* **YOUR OBJECTIVE**
Reproduce all of the data below verbatim, leaving the pictures out of your answer.

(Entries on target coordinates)

++++++++

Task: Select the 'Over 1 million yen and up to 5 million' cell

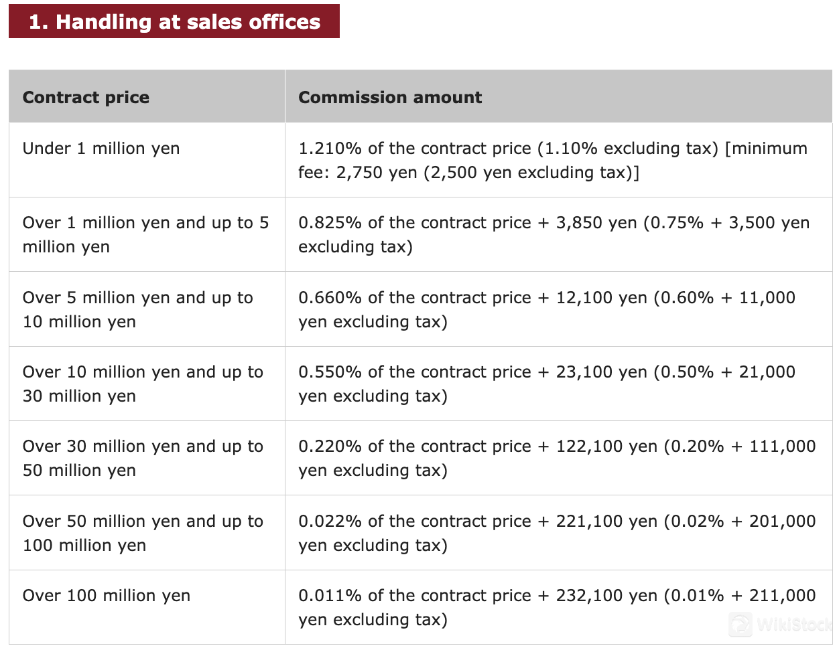Action: point(145,234)
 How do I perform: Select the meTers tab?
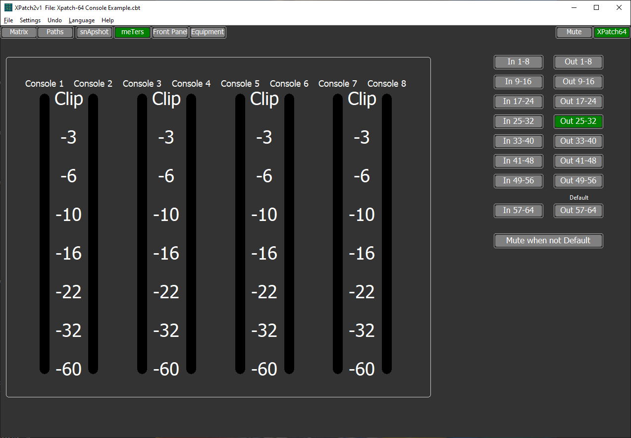point(132,32)
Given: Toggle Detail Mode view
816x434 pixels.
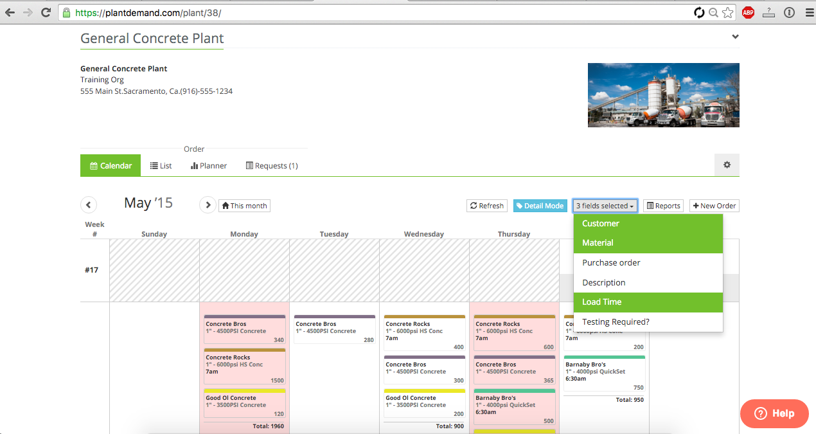Looking at the screenshot, I should [x=540, y=206].
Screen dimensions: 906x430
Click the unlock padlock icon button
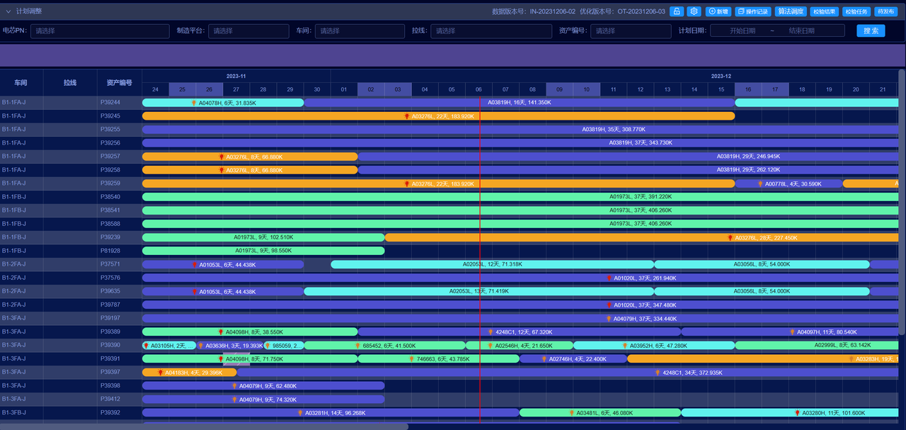676,11
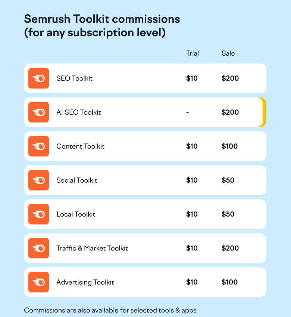Click the Semrush icon beside Traffic & Market Toolkit
Image resolution: width=291 pixels, height=317 pixels.
click(38, 248)
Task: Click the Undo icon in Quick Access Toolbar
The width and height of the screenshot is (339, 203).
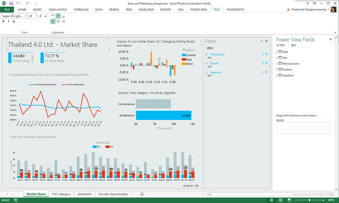Action: (x=19, y=3)
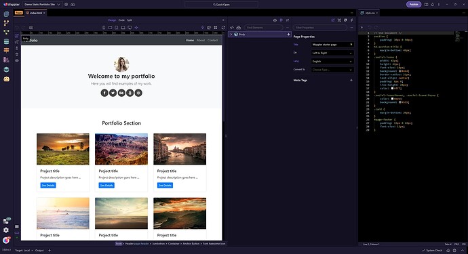Viewport: 468px width, 254px height.
Task: Toggle the theme droplet icon in title bar
Action: pyautogui.click(x=433, y=5)
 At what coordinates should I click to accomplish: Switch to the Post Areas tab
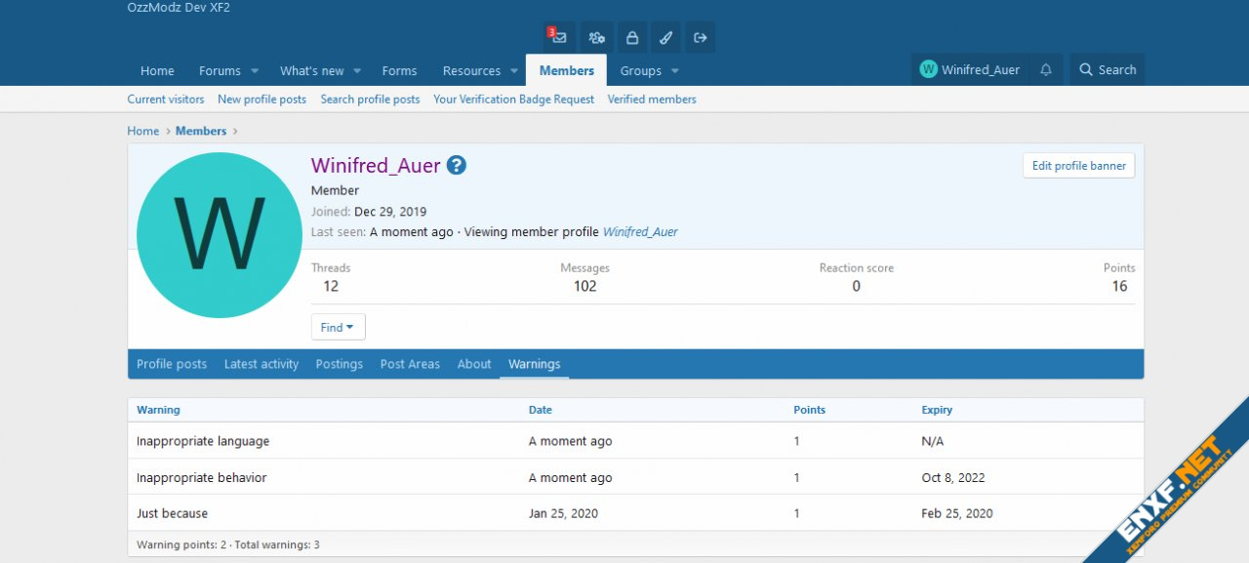(x=410, y=364)
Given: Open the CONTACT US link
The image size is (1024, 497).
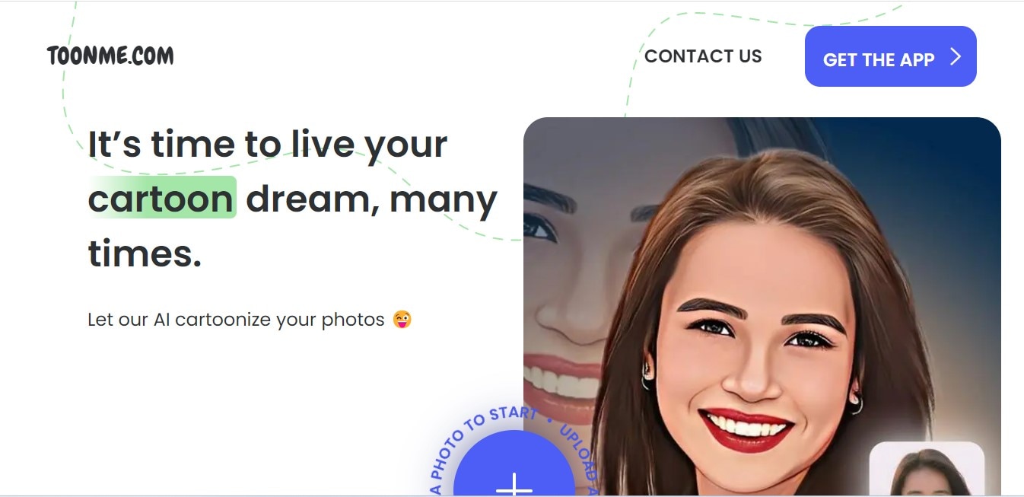Looking at the screenshot, I should pos(703,56).
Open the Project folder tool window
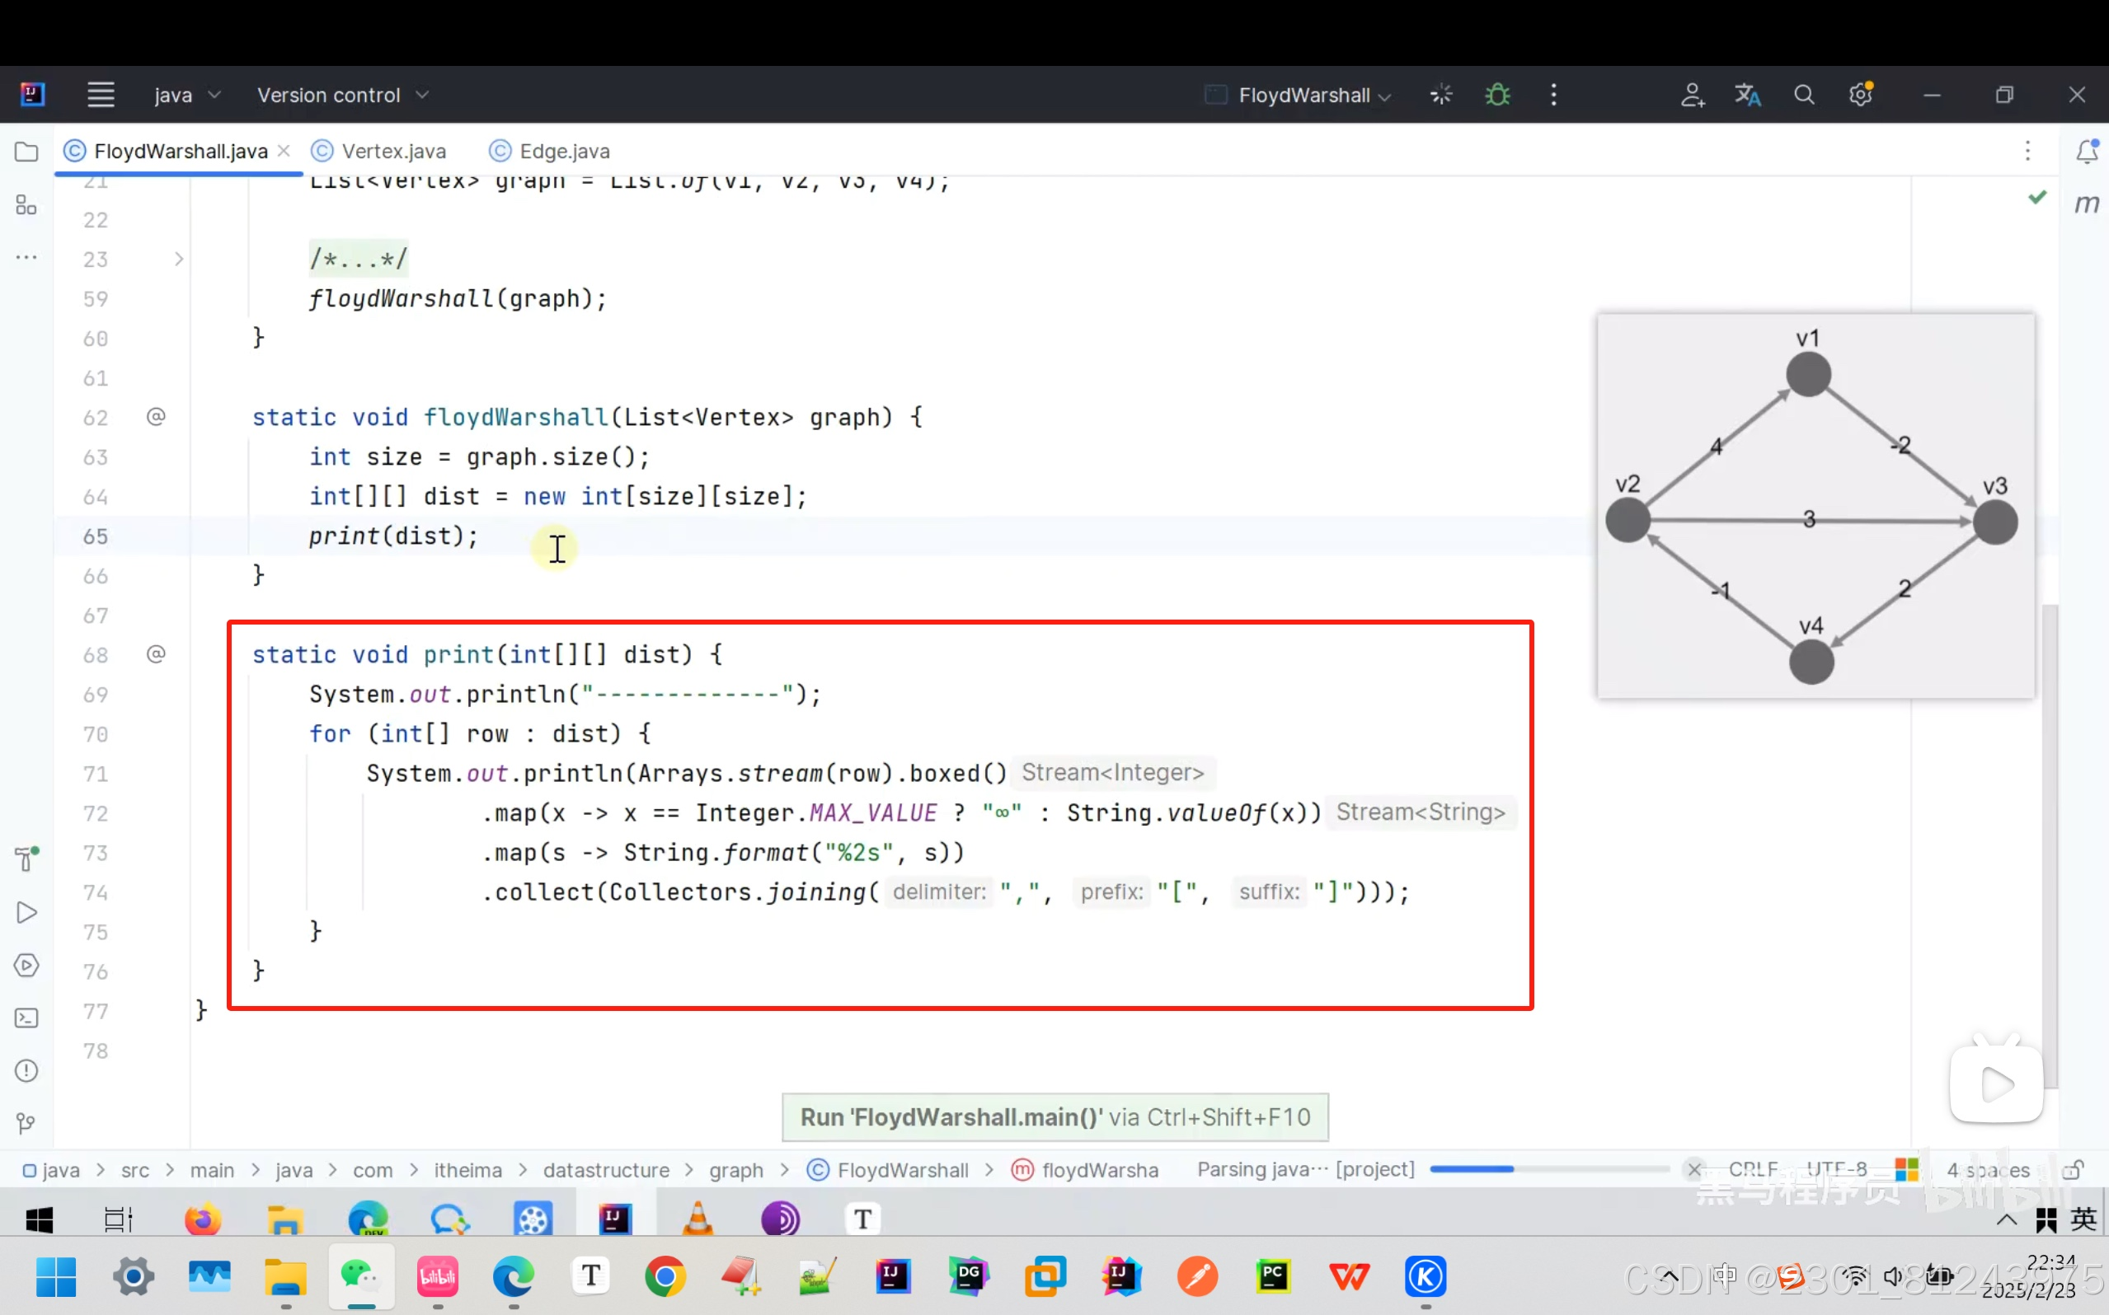Screen dimensions: 2109x1315 click(26, 151)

++++++++

* **FINAL RESULT**
Task: Select the 'Over 1 million yen and up to 5 million' cell

Action: point(145,234)
 How do I perform: Select the meTers tab?
point(132,32)
Given: Toggle Detail Mode view
816x434 pixels.
Looking at the screenshot, I should [x=540, y=206].
Screen dimensions: 906x430
Click the unlock padlock icon button
676,11
Click the Semrush icon beside Traffic & Market Toolkit
Image resolution: width=291 pixels, height=317 pixels.
click(38, 248)
Task: Click the Undo icon in Quick Access Toolbar
The width and height of the screenshot is (339, 203).
Action: (x=19, y=3)
Viewport: 468px width, 254px height.
Task: Toggle the theme droplet icon in title bar
Action: pyautogui.click(x=433, y=5)
 At what coordinates should I click to accomplish: Switch to the Post Areas tab
(x=410, y=364)
Given: Open the CONTACT US link
The image size is (1024, 497).
Looking at the screenshot, I should pos(703,56).
Open the Project folder tool window
Screen dimensions: 2109x1315 click(26, 151)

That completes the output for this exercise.